Ukraine

Ein Fest – nicht für die Kleinhändler

Allen Kiewern werde es nach dem Schlagerwettbewerb, der Eurovision besser gehen, versprach Oberbürgermeister Alexander Omeltschenko vor einem Jahr. Nun – nicht allen. Denn während die Hotelbesitzer, die Wohnungsvermieter und die Taxifahrer in diesen Tagen Rekordsummen verdienen, führt das Stadtoberhaupt einen Kampf gegen die Kleinhändler und Trödler der Stadt. Die Eurovision dient ihm dabei als Vorwand.

Dunkel ist sie und ein bisschen unheimlich – die U-Bahn-Passage am Kiewer Tolstoj-Platz. Trotzdem kommen die Kiewer nicht nur hierher, um schnell ans andere Ende der Stadt zu gelangen. In dem niedrigen Gewölbe drängen sich die Menschen um kleine Verkaufsstände. Batterien gibt es in allen Größen, illegal kopierte Computerspiele und Zigaretten – stückweise.

Seit vier Jahren schon verkauft der 27-jährige Wiktor Nikolajewitsch in der Passage am Tolstoj-Platz – Spielzeugautos und Plastiktierchen mit Elektroantrieb. Für ihn sind die Pläne des Bürgermeisters existenzbedrohend: „Uns wurde zwar ein anderer Standort versprochen, irgendwo außerhalb. Aber mein Spielzeug kann ich nur hier, in der Innenstadt verkaufen“, sagt er. Warum die Stadtoberen ihm und seinen Kollegen den Krieg erklärt hat, weiß Wiktor Nikolajewitsch nicht. Aber man munkele, dass der Oberbürgermeister seine eigenen Verkaufsstellen im Zentrum einrichten wolle.

Nein, die Supermärkte und Warenhäuser seien es, die Omeltschenko für seinen Feldzug bezahlen würden, sagt der 25-jährige Maschinenbau-Student Oleh Wasiljewitsch. Er finanziert sein Studium, indem er Batterien in einem U-Bahn-Eingang verkauft – und so gehe es vielen Kommilitonen. Insgesamt stünden knapp 10.000 Arbeitsplätze auf dem Spiel, meint Oleh. Er will dem nicht tatenlos zusehen. Hunderte von Händlern, darunter Oleh, marschierten vergangene Woche durch die Straßen Kiews. Inzwischen räumte die Stadt dem Kleingewerbe eine Schonfrist bis Anfang Juni ein. Demonstrationen während der Eurovision, so verstanden sie, würden sie in Schwierigkeiten bringen.

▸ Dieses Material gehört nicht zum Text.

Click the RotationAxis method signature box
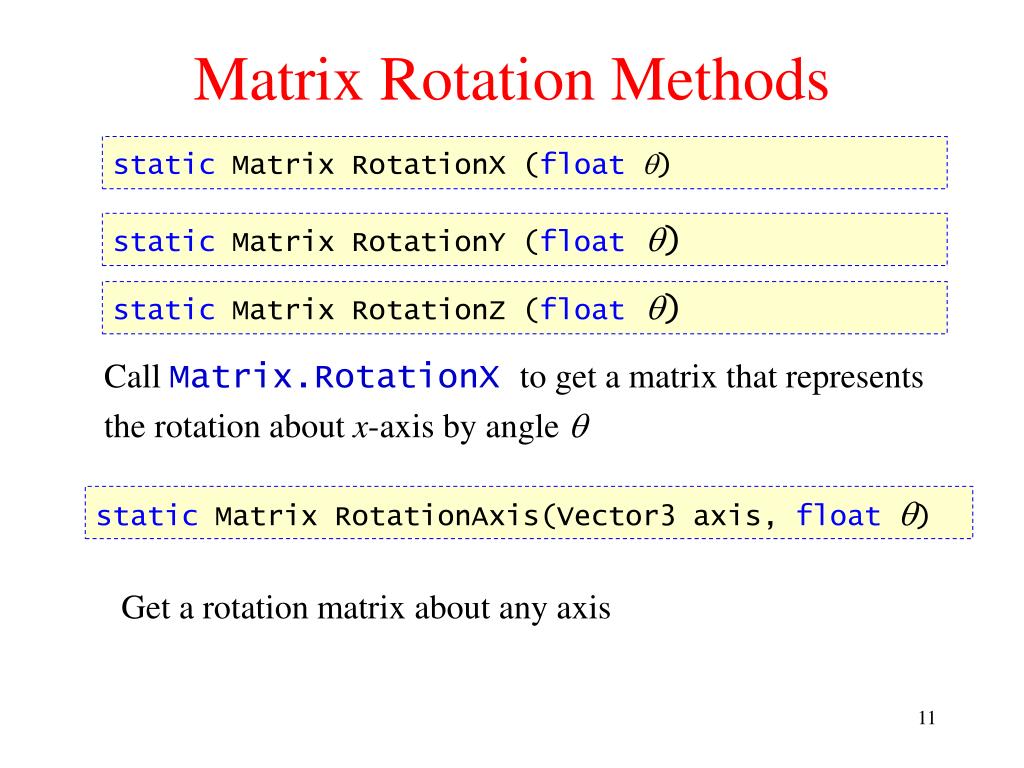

Schlechter erging es den Trödlern am Heumarkt in der Kiewer Innenstadt. Sie musste ihren Buden Anfang April abbauen – das Areal soll für 4,5 Millionen Dollar an eine Investmentfirma verkauft worden sein. Der Heumarkt selber, einer ältesten Fleisch- und Gemüse-Märkte Kiews, wurde gleich mitgeschlossen. Er soll in ein schickes Einkaufszentrum verwandelt werden.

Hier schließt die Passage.